İş zekât vermeye geldiğinde de yan çizip, benimle mi kazandılar, diyebilecek kadar da insanlıktan çıkabiliyoruz.
Ve bütün bunları yapmamıza rağmen, bu güne kadar kursağımdan haram lokma geçmedi, çok şükür ki, haram yemedim, yedirmedim diyebiliyoruz.
Oysa gırtlağımıza kadar pisliğin içinde olduğumuz gerçeği öylece karşımızda durur...
Ahirette hesap günü hepimiz için birgün kurulacak ve o gün geldiğinde işler hiçbirimiz için kolay olmayacak.
Oysa bu konudaki hükümler açık ve nettir. Allah sınırları çizmiş ve gerçeği ayetlerde açıkça belirtmiştir.
Mümtehine Suresi, 3. ayette: "Ne yakın akrabalarınız, ne çocuklarınız kıyamet günü size bir yarar sağlayamaz..."
Ahkaf Suresi, 5. ayette: "Allah'ı bırakıp kıyamet gününe kadar kendisine icabet etmeyecek şeylere tapandan daha sapmış kimdir...
" 7-10 "Göz dehşetle açıldığı, Ay tutulduğu, Güneşle Ay birleştirildiği zaman; İşte o gün insan 'Kaçacak yer var mı?' diyecektir." der.
Peki bu ayetleri nereye koyacağız? Hiç ölmeyecekmiş gibi yaşıyoruz.

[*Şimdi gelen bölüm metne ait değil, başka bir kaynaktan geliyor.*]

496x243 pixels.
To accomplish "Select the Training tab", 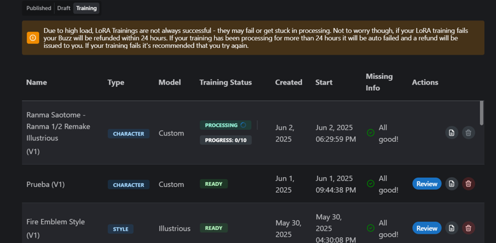I will tap(86, 8).
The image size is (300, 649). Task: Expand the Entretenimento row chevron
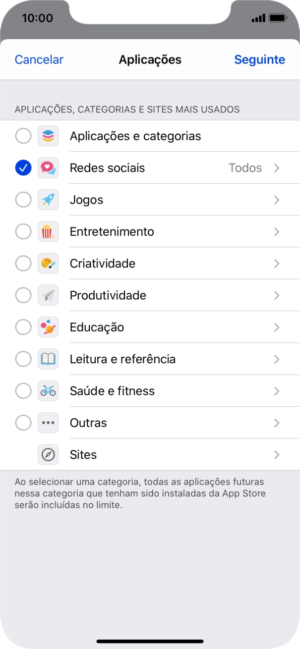coord(277,231)
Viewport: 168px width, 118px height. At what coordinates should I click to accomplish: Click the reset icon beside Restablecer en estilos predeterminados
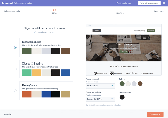[x=87, y=105]
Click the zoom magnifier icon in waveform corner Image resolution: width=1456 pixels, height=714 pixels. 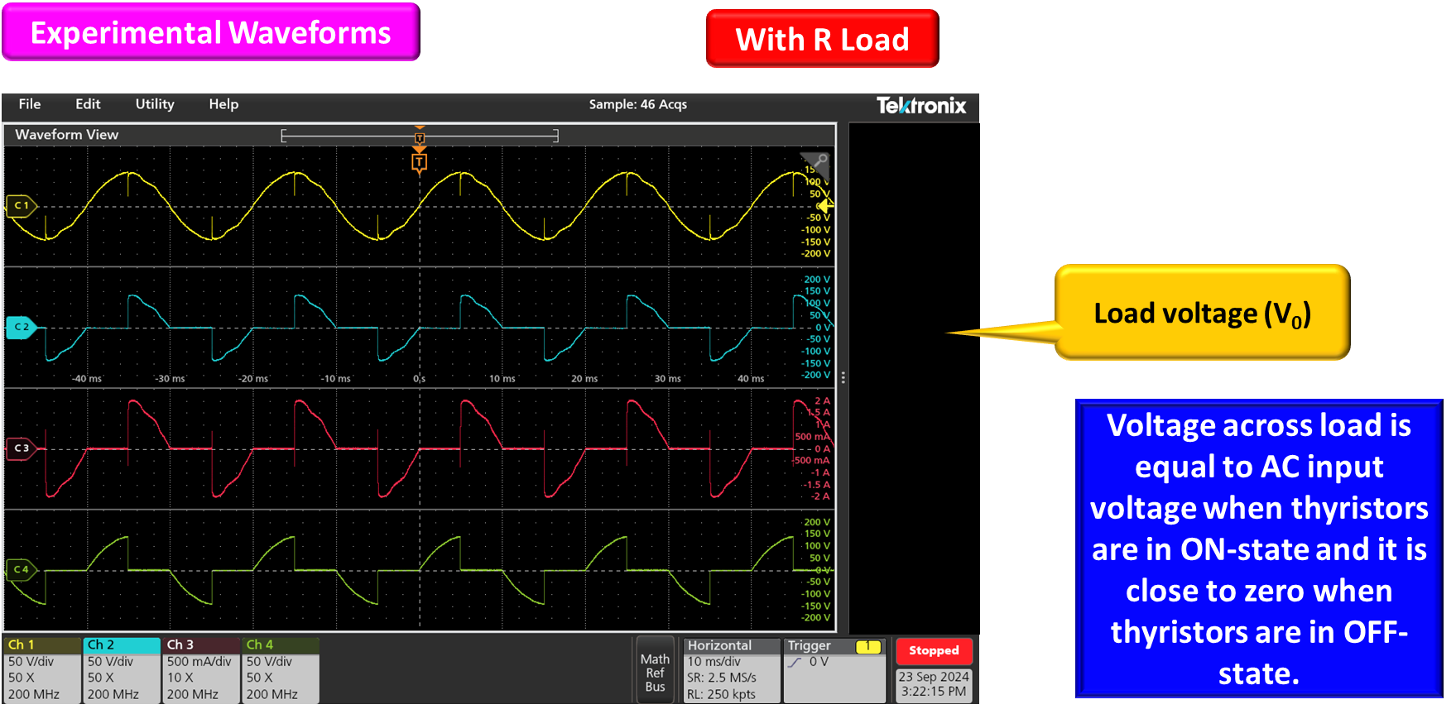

Halbuki hayat birgün bizim için de "Ve Perde" diyecek. Cahit Sıtkı'nın dediği gibi: "Neylersin ölüm herkesin başında Uyudun uyanamadın olacak Kim bilir nerde, nasıl, kaç yaşında Bir namazlık saltanatın olacak Taht misali o musalla taşında..."
Sizce de bi silkinip kendimize gelmemiz gerekmiyor mu artık?